Prepping​ ​Your​ ​Truck​ ​for​ ​Winter

With December quickly approaching, the first official day of winter is right around the corner. Don’t get caught in the cold by neglecting to prep your truck for the winter months. Follow these tips on winter truck maintenance to be sure your truck can easily withstand the change in climate.

Coolant

Your coolant system should get the brunt of your attention when it comes to winter prep. Just as any normal preventative maintenance, check the system – especially clamps and hoses – for leaks. Make sure the coolant level is at the “full” mark. If not, pressurize the system to find leaks.

Pressure test your coolant system on a cold engine and make sure it’s at 15-18 psi after turning on the heater control valves. Then, pressure test your radiator cap at a minimum pressure of 5 psi. Finally, carefully check all heater and water hoses for wear, cracks, hardening or softening, and tighten any loose hose clamps you find.

Winter is not the time to skimp on price when it comes to your actual coolant – always use high-quality coolant and additives from reputable suppliers, not unknown sources with questionable marketing claims.

Battery

Colder weather can cause batteries to resist charge, often leaving them at a lower charge, which can increase the battery’s sulfation level and reduce the overall battery life.

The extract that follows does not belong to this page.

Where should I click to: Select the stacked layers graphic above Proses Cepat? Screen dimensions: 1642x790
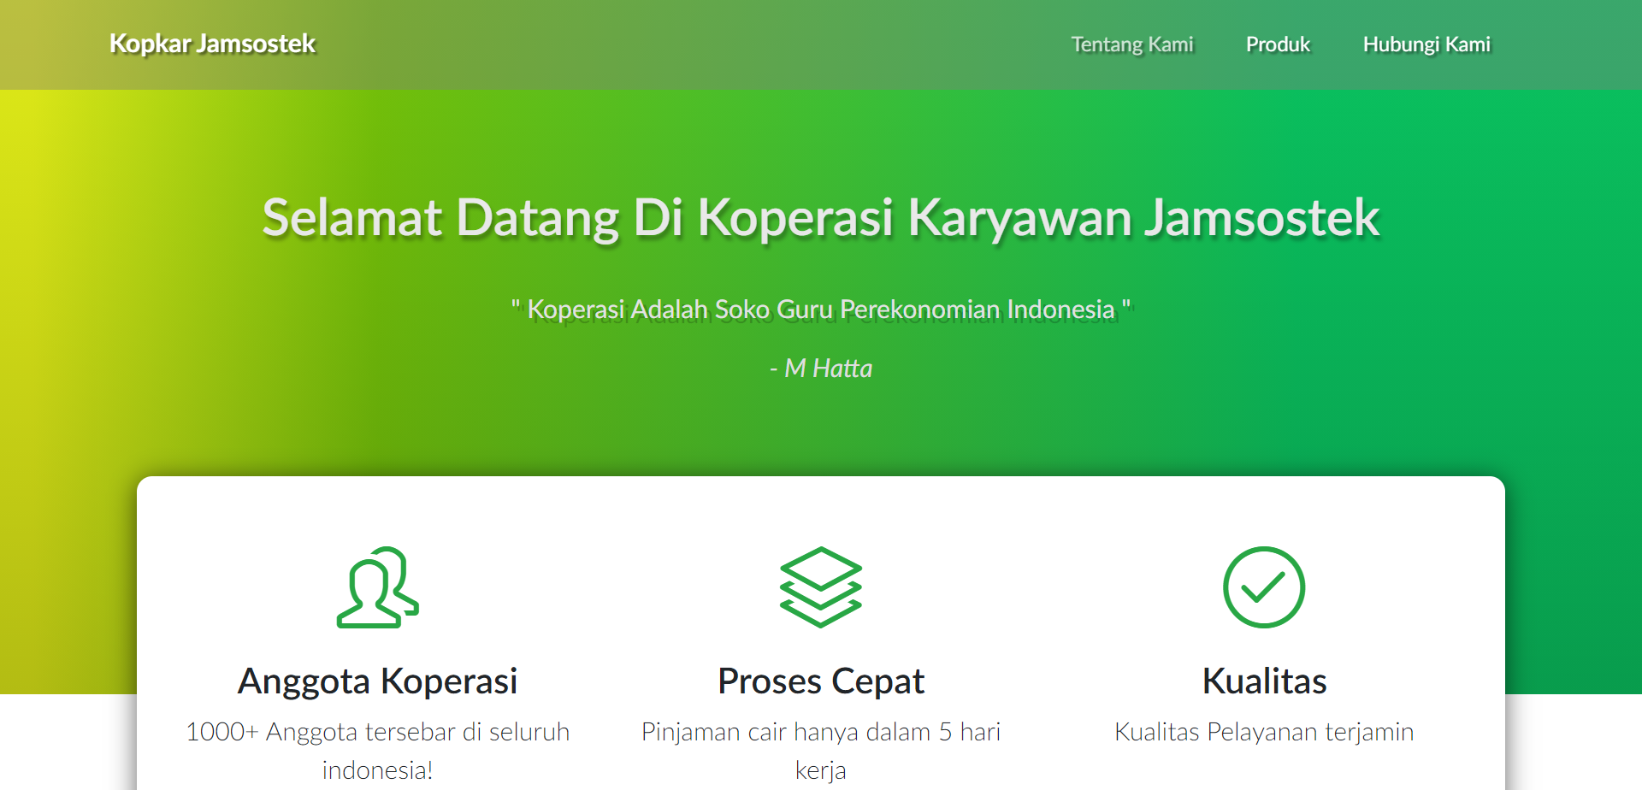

During PM intervals, routinely check the electrical system, clean the batteries and test and charge them. If your battery is coming up on three years of age as winter comes closer, consider an early replacement.

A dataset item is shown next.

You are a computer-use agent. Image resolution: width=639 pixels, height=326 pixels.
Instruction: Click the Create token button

Checking a battery’s state of charge is the best way to determine remaining life. Checking the state of charge is as easy as getting a handheld battery and electrical system tester will allow you to diagnose bad batteries rapidly and precisely – even in a discharged state.

Tires

While your tires don’t require a ton of extra attention during the winter, it’s still important to make sure they are in tip-top shape. You need to ensure proper tire pressure, as air pressure lowers in colder weather. If the tire is 20 percent below the recommended pressure, it’s considered flat and should removed and inspected for damage. Failure to do so could lead to unwanted downtime.

If you’re driving in snow and ice, invest in quality tire chains. Making sure they fit your tire correctly is incredibly important, so put your chains on your tires and drive for a mile. Then, check and retighten the chains to ensure a good fit.

Winterizing​ ​Your​ ​Truck

Changes in climate, especially hot to cold, test the durability of your truck. If you take the necessary preparation steps, though, you don’t have to worry about your truck breaking down or malfunctioning. Stay on top of regular maintenance and follow these winter prep tips, and you will be ready for cold weather driving.